A silent pandemic looms large in the country. And the world.
More than 60 million Indians are affected by mental disorders. A 57% depression rate among young people. 1 in 4 persons – globally – suffering from a mental illness at some point in their lives. And the leading cause of death among 15-29 year-olds around the world, particularly those from lower-income brackets? Suicide.
One neuroscientist’s pathbreaking research is decoding the heart, or rather the brain, of the matter.
Meet Vidita Vaidya, Professor and Chairperson of the Department of Biological Sciences at the Tata Institute of Fundamental Research. Vaidya’s experiments on mice across two decades and more have unraveled the circuitry of the mind that controls our emotions. Any glitches, thanks to stressful episodes such as childhood trauma, can trigger anxiety, fear, despair – common markers of mental distress – even later in life.
Winner of the coveted Shanti Swarup Bhatnagar Prize in 2015, as well as the Infosys Prize in Life Sciences in 2022, Vaidya’s work drills deep into these mental states – particularly the role played by serotonin. The happy hormone, mood stabilizer, gut molecule. Which affects functions such as memory and sexual appetite, sleep and hunger. It has always been known that serotonin plays a role in shaping response to trauma. Vaidya discovered not only how – but also that psychedelics can wildly improve the outcome.
Hallucinogens have long been part of spirituality, religions, rituals. Consider Algeria’s “mushroom man” – a mural dating some 7000 years old, likely the first recorded use of psychedelics. These drugs were first banned from the mainstream during colonial conquests – and then again went underground in the 1960s due to the excesses of Timothy Leary, a psychologist who was fired from Harvard University, arrested 36 times, and allegedly described by US President Richard Nixon as “the most dangerous man in America.”
Today in the West, psychedelics have gone from taboo to trend – they’re back on the scientific radar including at prestigious institutions like Johns Hopkins University – for the role they can play in revolutionising psychiatry. Magic mushrooms for stress relief. Ayahuasca for PTSD. Cannabis to combat anxiety. Australia became the first country in 2023 to legalise psychedelics for mental health treatment. Several states in the USA are en route to do the same.

Stored records:

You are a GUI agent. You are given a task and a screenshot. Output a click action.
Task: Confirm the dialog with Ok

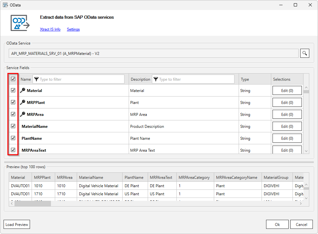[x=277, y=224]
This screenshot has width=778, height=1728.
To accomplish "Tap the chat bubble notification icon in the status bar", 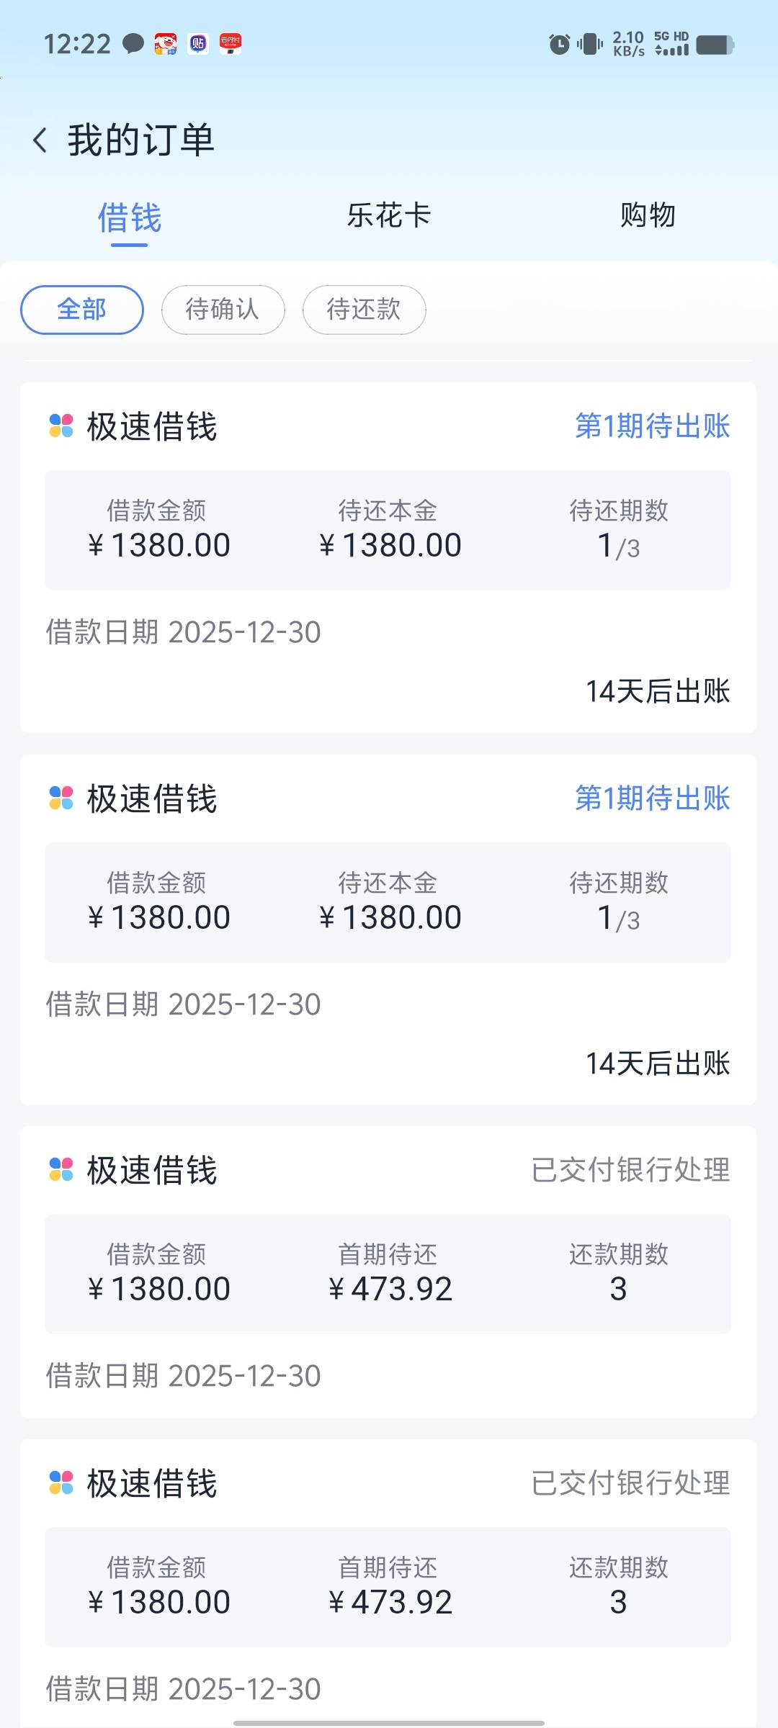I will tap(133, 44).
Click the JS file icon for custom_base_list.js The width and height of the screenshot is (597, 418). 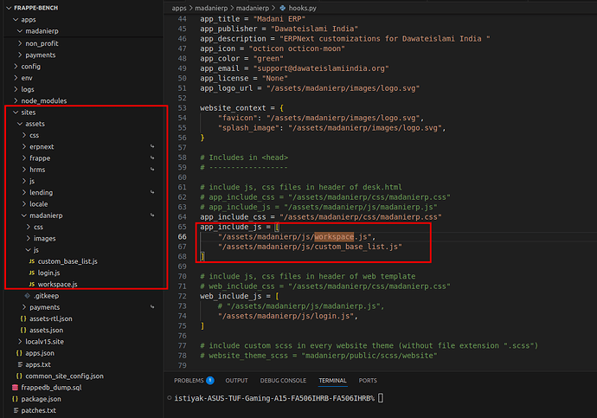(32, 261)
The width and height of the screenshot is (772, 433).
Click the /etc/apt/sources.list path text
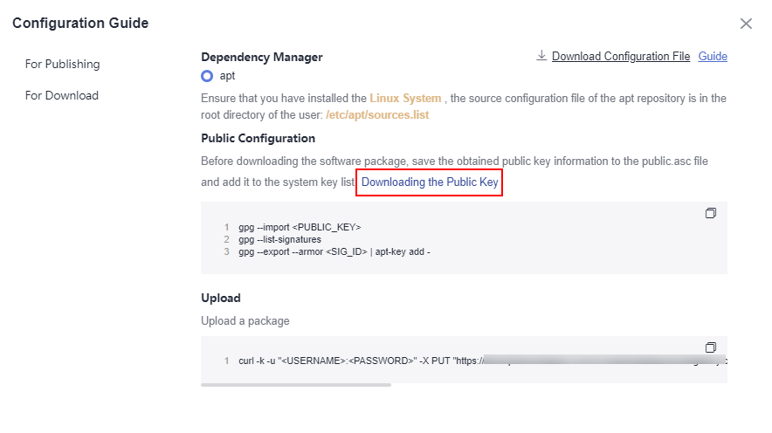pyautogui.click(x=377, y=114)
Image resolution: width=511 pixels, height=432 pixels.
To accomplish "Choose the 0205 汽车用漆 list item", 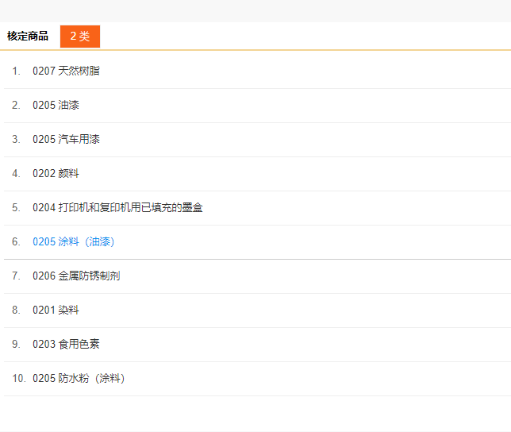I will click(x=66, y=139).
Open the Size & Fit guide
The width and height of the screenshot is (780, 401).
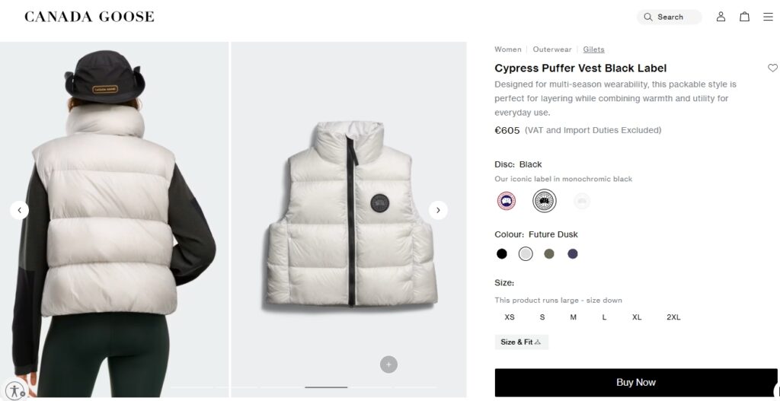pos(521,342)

---

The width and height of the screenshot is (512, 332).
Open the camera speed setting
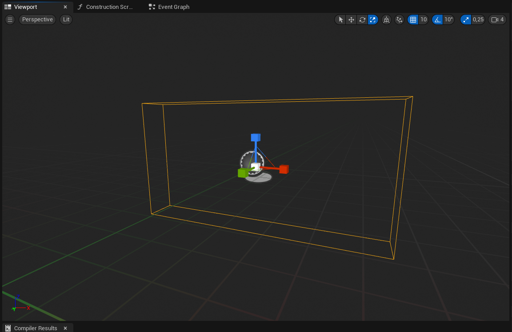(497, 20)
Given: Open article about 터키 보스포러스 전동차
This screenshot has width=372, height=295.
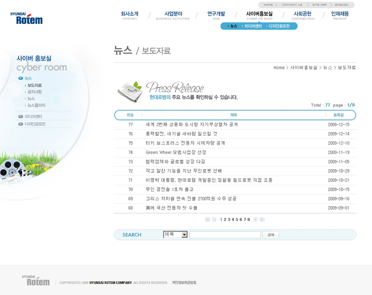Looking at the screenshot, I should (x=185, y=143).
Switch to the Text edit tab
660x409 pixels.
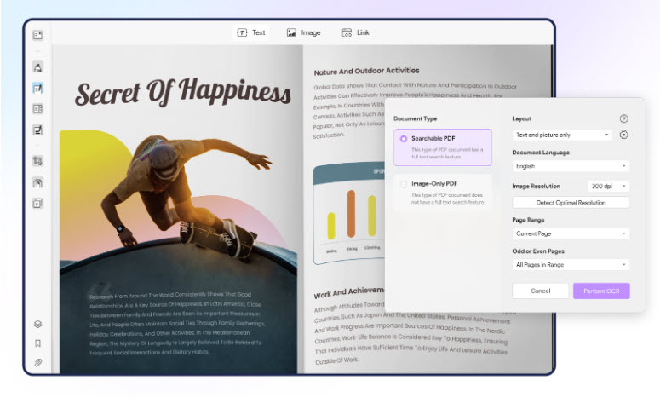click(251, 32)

Exercise aim – Write out the part of the passage on psychedelics and mental health starting with "Meet Vidita Vaidya, Professor" and going on through "later in life.". The records were drawn from a separate source.

Response area –
Meet Vidita Vaidya, Professor and Chairperson of the Department of Biological Sciences at the Tata Institute of Fundamental Research. Vaidya’s experiments on mice across two decades and more have unraveled the circuitry of the mind that controls our emotions. Any glitches, thanks to stressful episodes such as childhood trauma, can trigger anxiety, fear, despair – common markers of mental distress – even later in life.